Elizabeth searches through each piece, identifies the repeats, and isolates each group of sprigs. She then points out how the same sprig is not worked the same way each time it reappears in the lace as a whole, with photos of the same motif worked several different ways. Many of the photos are very good with considerable detail. This is especially true of her own large flounce. There is enough detail to see how the shading was achieved, to see fairly well how various parts of the motif were executed differently. With Irma's explanations at the end the lacemaker can make a very good guess on how to interpret the photos. The variety of interpretations is amazing and delightful. She has made line drawings of many of the sprigs incorporated in all of these laces, with variations in which leaves, buds and flowers are included. The whole thing becomes a gold mine of ideas for the lace maker.

I had never intended Youghal and Kenmare to be part of my needle lace journey. But Elizabeth has changed my mind about that.

Comment by Elizabeth Ligeti. on April 29, 2012 at 10:49pm

I have yet to try Youghal lace.  I am not neat at starting and finishing threads, so have dodged the flat laces that need neatness.  A cordonette covers a multitude of sins!!!! :)

The designs for Kenmare Lace are beautiful.
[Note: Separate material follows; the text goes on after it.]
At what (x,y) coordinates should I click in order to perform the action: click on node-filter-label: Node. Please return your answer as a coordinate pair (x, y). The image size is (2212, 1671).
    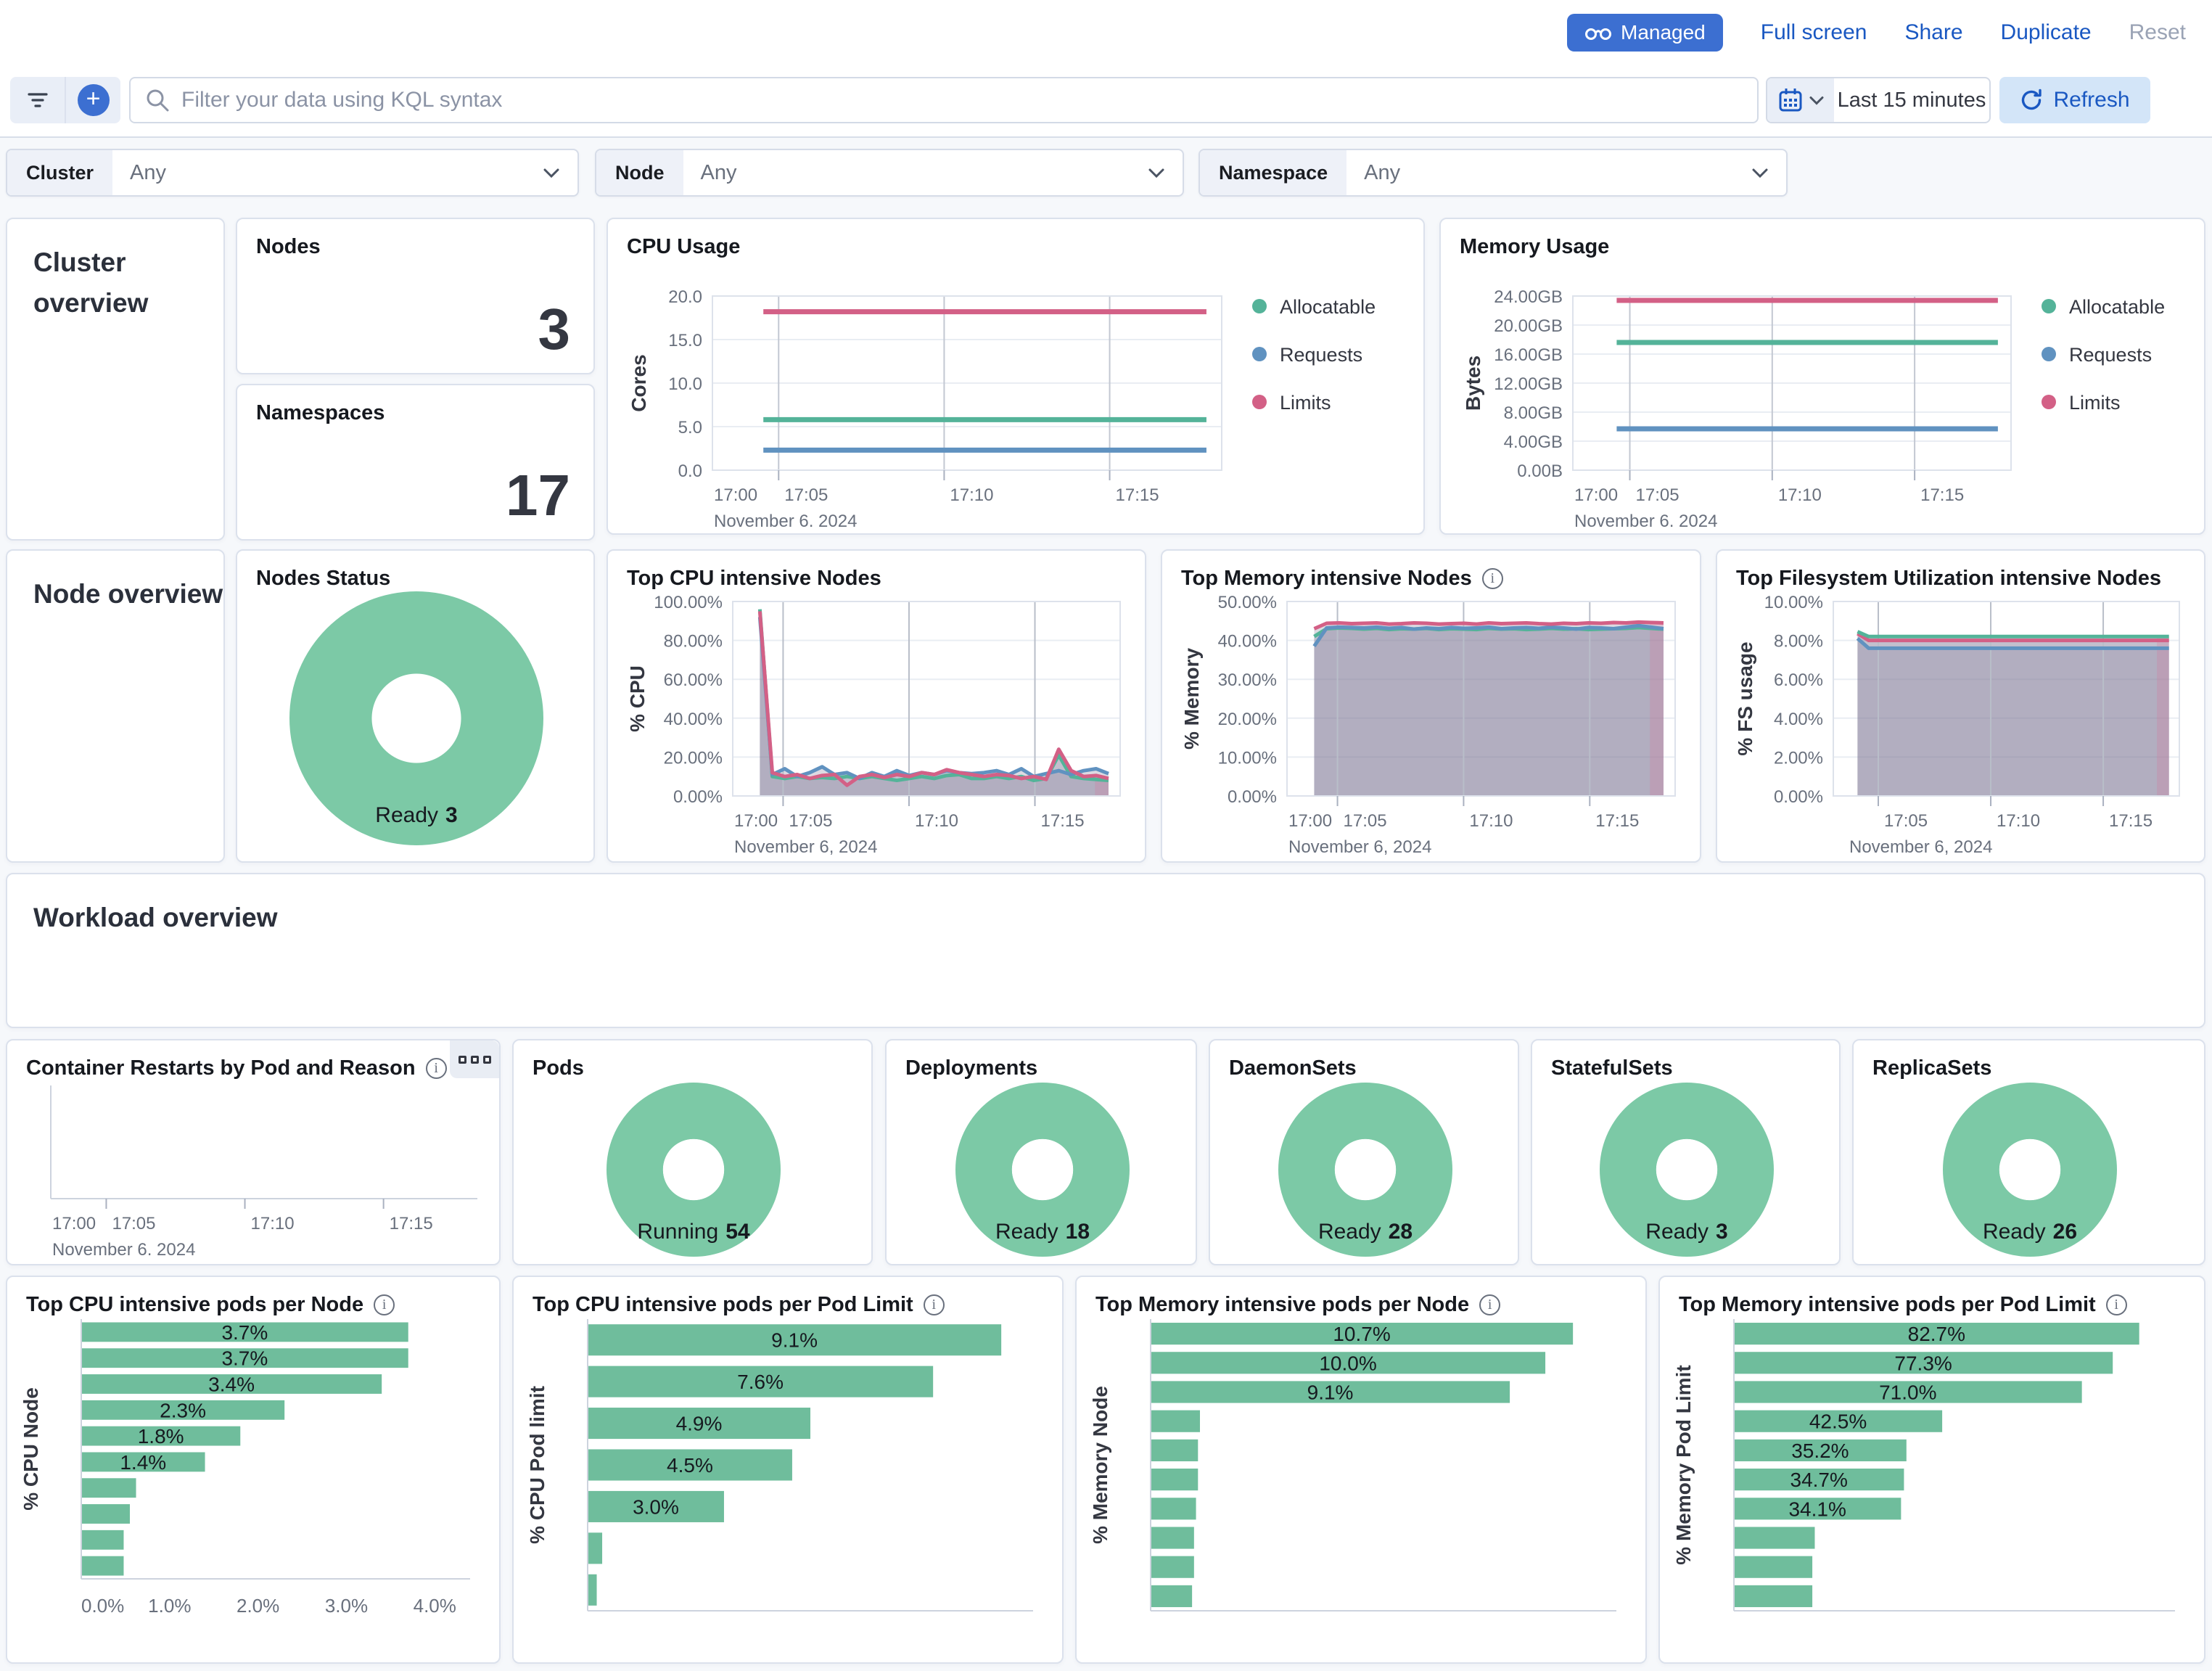
    Looking at the image, I should click on (640, 172).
I have seen some in one of my books on Irish laces.

Comment by Lorelei Halley on April 22, 2012 at 6:43pm

Glad to hear about this.  Looking forward to a book review.

Comment by Carolyn Wetzel on April 21, 2012 at 7:37pm

There is a new, revised version of Veronica Stuart's book on Youghal lace posted on ebay:

The Youghal Needlepoint Lace Book is now on sale

I've ordered a copy and will report back in when I get it!

Comment by Laura Sandison on December 12, 2011 at 7:40am

I've often wondered the differences, other than locale. Thank you for sharing!